┌────────

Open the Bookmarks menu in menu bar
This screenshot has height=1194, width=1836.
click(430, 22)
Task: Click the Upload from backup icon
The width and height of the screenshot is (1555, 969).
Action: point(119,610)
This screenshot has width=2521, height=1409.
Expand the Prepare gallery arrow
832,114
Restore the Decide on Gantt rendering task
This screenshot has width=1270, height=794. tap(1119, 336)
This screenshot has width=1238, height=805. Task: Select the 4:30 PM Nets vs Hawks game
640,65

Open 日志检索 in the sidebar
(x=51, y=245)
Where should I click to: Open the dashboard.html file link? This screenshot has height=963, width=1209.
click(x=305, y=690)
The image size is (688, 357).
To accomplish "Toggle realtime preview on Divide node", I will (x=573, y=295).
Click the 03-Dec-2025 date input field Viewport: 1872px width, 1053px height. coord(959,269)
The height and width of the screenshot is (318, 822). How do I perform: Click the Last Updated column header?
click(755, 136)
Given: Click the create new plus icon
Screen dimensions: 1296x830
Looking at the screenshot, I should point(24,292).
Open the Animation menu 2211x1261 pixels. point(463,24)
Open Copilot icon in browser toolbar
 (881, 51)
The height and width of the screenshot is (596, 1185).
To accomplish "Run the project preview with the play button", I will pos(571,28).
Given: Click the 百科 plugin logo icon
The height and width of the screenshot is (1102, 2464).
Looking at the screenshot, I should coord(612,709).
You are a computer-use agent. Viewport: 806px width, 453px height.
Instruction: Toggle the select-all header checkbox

└────────

## TASK
What lines in the records above include the string "menu"? Copy each one.

## ANSWER SECTION
Open the Bookmarks menu in menu bar
Open the Animation menu 2211x1261 pixels. point(463,24)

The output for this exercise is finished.